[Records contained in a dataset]
::::::::

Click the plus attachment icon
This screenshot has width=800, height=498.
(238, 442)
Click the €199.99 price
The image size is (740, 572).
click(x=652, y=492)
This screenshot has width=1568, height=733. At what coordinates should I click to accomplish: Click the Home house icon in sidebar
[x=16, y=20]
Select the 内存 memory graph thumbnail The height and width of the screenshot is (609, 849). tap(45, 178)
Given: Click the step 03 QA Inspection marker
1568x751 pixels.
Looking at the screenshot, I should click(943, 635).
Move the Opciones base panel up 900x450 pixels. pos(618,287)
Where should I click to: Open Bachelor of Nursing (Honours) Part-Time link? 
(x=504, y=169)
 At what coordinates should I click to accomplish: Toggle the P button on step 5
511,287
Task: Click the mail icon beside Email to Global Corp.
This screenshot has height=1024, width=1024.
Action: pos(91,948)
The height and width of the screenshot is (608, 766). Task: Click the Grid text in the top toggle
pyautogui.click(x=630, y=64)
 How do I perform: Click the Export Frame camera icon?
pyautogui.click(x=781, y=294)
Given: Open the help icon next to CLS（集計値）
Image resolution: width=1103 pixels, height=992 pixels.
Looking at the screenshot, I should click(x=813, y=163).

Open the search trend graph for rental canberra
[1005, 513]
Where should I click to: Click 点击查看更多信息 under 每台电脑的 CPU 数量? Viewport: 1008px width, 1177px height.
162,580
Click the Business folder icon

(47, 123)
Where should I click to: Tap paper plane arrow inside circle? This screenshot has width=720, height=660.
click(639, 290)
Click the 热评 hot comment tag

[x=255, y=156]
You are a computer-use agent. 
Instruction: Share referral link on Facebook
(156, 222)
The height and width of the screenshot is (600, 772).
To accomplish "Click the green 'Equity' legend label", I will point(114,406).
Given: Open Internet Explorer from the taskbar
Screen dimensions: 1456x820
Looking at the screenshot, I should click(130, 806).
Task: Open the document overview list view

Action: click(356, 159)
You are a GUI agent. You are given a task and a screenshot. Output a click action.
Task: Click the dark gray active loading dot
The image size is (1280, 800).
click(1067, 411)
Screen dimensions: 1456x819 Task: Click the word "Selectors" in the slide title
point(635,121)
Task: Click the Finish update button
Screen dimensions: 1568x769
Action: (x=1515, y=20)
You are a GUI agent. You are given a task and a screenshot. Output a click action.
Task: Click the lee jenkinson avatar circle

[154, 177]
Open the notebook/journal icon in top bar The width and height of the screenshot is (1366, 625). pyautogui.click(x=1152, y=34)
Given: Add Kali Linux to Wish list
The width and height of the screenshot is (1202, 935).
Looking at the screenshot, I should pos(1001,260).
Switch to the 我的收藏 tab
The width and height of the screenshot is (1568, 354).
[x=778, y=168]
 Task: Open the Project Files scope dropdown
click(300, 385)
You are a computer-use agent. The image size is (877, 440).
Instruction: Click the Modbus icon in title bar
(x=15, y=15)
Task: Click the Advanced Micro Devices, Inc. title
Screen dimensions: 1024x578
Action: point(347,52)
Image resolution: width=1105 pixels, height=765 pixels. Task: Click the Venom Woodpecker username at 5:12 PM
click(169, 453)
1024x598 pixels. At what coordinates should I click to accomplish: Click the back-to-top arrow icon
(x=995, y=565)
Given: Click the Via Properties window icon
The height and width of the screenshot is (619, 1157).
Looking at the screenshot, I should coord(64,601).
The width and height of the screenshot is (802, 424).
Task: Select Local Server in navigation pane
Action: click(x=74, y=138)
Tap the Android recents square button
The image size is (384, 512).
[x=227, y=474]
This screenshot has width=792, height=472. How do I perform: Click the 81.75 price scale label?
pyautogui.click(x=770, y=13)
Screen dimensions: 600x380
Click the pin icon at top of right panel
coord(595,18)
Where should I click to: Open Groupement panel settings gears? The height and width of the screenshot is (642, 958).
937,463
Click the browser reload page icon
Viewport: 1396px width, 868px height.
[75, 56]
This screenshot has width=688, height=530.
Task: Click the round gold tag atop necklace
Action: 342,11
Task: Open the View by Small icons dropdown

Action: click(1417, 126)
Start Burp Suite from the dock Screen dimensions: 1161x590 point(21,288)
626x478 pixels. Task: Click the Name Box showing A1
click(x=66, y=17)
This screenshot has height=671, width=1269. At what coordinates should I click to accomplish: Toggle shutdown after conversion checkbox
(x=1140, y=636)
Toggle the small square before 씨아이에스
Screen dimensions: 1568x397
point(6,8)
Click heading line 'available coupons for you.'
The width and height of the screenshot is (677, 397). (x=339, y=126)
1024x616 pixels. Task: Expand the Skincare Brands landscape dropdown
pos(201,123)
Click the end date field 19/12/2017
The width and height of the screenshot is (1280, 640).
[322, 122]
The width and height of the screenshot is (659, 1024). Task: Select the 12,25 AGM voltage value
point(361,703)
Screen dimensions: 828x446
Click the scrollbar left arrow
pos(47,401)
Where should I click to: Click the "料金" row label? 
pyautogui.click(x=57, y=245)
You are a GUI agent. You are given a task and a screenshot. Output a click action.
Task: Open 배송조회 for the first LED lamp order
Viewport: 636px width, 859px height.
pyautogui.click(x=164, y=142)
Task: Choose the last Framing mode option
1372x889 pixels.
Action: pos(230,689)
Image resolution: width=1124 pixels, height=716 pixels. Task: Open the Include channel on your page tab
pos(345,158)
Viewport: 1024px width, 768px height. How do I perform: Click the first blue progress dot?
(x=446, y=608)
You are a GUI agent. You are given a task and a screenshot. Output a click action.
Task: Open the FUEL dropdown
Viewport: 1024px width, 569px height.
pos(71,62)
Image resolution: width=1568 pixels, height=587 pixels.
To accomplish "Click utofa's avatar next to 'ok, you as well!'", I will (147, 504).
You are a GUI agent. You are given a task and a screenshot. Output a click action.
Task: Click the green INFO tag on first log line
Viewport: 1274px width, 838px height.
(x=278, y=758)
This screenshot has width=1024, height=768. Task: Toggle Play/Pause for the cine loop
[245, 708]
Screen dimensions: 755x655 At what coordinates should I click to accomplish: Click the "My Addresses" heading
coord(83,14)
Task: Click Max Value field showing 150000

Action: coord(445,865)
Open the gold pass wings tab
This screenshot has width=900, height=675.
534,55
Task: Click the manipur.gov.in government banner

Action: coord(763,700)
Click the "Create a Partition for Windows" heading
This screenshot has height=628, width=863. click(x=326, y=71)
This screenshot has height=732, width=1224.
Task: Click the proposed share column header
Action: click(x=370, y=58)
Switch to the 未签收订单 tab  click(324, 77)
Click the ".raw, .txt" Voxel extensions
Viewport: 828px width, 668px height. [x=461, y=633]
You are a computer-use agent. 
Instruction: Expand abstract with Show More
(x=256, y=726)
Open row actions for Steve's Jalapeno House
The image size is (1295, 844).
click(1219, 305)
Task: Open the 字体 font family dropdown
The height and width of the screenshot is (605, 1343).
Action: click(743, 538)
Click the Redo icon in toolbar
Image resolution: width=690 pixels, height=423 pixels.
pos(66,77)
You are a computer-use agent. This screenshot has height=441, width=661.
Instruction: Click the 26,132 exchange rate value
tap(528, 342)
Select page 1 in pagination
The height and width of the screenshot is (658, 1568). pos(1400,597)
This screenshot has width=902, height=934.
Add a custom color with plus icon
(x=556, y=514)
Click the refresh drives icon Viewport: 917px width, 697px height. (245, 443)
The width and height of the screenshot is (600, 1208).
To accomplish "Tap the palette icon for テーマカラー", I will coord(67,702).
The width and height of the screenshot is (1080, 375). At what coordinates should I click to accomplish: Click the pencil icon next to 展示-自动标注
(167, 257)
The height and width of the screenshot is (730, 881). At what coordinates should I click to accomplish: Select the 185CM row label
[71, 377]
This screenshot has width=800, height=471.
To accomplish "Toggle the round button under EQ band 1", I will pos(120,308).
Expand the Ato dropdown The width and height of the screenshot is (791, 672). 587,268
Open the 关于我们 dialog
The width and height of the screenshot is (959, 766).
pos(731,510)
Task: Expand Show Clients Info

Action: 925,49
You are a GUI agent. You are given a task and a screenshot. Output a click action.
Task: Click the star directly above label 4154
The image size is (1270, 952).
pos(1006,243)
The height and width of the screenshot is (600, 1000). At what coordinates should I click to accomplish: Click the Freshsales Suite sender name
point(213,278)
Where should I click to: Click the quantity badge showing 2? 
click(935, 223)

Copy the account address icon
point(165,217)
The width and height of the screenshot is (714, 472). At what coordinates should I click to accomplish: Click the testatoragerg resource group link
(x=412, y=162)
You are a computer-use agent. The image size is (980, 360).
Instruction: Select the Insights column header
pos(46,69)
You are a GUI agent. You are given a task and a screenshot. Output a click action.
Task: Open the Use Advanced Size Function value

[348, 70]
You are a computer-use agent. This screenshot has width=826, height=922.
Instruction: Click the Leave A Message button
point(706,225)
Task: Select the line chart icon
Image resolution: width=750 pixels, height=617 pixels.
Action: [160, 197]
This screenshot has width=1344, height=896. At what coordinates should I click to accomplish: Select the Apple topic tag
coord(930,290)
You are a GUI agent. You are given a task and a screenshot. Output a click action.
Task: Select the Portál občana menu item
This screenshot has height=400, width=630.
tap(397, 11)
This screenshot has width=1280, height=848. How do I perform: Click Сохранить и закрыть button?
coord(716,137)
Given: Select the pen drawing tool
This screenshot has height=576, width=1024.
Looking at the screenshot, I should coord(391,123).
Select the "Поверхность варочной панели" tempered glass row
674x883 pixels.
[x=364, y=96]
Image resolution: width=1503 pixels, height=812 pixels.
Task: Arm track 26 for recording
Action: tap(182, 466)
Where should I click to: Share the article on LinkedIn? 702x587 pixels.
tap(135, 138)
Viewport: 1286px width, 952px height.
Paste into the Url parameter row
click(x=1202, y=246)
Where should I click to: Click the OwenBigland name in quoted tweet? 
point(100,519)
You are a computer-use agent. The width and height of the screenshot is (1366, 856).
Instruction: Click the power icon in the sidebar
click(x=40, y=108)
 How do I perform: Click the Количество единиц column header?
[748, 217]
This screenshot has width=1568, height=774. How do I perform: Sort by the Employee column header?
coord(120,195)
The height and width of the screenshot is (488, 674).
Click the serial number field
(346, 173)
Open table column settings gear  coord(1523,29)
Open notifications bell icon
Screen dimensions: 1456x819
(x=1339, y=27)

::::::::

The problem ->
All lines from the one containing "How do I perform: Click the Количество" to the end of the records are to be duplicated exactly, and no other lines are to be given.

Task solution ->
 How do I perform: Click the Количество единиц column header?
[748, 217]
This screenshot has width=1568, height=774. How do I perform: Sort by the Employee column header?
coord(120,195)
The height and width of the screenshot is (488, 674).
Click the serial number field
(346, 173)
Open table column settings gear  coord(1523,29)
Open notifications bell icon
Screen dimensions: 1456x819
(x=1339, y=27)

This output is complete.